Himalayan Songbirds Adapted to the Cold with Thicker Down Jackets
The old adage “free as a bird” doesn’t quite apply in the world’s tallest mountain ranges. Instead, songbird species are confined to specific elevations, where they have evolved to fit that particular climate.
The crimson sunbird, for instance, lives from the foot of the Himalayas up to about 1,600 feet. The green-tailed sunbird, its evolutionary cousin, lives between about 5,000 feet to 10,000 feet of elevation, while another close relative, the fire-tailed sunbird, rules the roost from about 11,000 feet to 13,000 feet.
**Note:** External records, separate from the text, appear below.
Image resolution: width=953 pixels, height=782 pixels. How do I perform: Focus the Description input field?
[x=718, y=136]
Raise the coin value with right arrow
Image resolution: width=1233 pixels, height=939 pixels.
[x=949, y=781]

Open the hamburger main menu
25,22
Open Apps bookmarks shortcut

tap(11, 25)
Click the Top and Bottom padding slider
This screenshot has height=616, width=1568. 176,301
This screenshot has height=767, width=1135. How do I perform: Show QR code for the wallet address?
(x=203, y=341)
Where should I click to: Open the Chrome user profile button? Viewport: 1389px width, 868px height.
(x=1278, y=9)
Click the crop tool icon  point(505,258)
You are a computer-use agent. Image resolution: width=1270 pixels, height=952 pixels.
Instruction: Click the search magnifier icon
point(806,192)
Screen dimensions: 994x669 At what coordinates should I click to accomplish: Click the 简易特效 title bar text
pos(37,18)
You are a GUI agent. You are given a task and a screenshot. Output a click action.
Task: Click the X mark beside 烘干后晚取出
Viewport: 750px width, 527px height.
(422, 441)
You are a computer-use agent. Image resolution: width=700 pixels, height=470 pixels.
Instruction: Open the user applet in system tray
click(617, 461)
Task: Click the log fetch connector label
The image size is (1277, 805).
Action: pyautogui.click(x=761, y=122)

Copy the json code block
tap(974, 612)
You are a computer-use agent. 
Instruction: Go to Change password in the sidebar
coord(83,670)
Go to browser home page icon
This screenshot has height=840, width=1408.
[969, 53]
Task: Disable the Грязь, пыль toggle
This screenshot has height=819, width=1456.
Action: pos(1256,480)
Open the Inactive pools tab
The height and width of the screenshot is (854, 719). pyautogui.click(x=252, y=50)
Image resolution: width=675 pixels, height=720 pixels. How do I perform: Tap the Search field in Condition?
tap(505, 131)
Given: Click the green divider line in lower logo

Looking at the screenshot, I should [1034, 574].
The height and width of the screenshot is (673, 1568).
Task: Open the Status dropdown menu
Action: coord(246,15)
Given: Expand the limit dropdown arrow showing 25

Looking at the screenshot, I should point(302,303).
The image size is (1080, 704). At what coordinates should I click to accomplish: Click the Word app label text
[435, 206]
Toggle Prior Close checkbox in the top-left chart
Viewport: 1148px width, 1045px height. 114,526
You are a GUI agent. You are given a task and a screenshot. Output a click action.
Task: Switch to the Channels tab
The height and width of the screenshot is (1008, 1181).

Scientists who study birds are still unraveling the factors that keep each bird in its elevational niche. Research published this week in the journal Ecography adds a new piece to the puzzle: the higher a songbird species lives in the Himalayas—and the colder temperatures it faces, because of the altitude—the thicker its downy feather layer. The finding could help researchers predict how songbirds will adapt to a changing climate.
Insulation is pretty important,” says vertebrate zoologist Sahas Barve, a Peter Buck fellow at the Smithsonian’s National Museum of Natural History and the first author on the new study. Temperatures in the Himalayas regularly drop below freezing at night. Birds, however, need to keep their bodies at about 104 degrees Fahrenheit. “The straight-line distance between the outside air and the bird's heart is less than an inch. So, it has to maintain that temperature difference across that little barrier,” says Barve.
Feathers provide key insulation. To investigate the ways that feathers evolved to keep birds warm, Barve measured the downy feathers of more than 200 species of Himalayan songbird specimens held in the museum’s vast collections, where rows and rows of file-like cabinets hold taxidermied examples of the world’s avian species.
“Irrespective of body size, birds that live at the bottom of the mountain have less downy feathers than birds that live at the top of the mountain,” says Barve.
Birds are warm-blooded, like humans, so they use a familiar strategy to heat themselves up when the temperature falls—shivering. But at an elevation of 12,000 feet, nighttime temperatures can drop to between 0- and 20-degrees Fahrenheit. Birds in the Himalayas have to shiver so much to stay warm that they can lose a fifth of their body weight in one night. Birds sometimes starve to death because they burn so many calories simply because they are shivering.
As climate change continues to alter weather patterns, extreme cold events could occur more often and last longer each time. That could put a lot of stress on mountain-dwelling bird populations. “To fully understand how birds will deal with changing temperatures, we need to understand this basic, fundamental concept of how birds use their feathers to stay warm,” says Barve.
Barve analyzed 1,715 specimens from the museum’s collections representing 249 Himalayan songbird species. The species were gathered from a 1,000-mile span of the Himalayas, and at elevations from 246 feet to 16,150 feet. The species were as small as the black-face warbler, which weighs just a fraction of an ounce, to the half-pound blue whistling thrush. The oldest specimen included in the study was a blue rock thrush collected in 1876.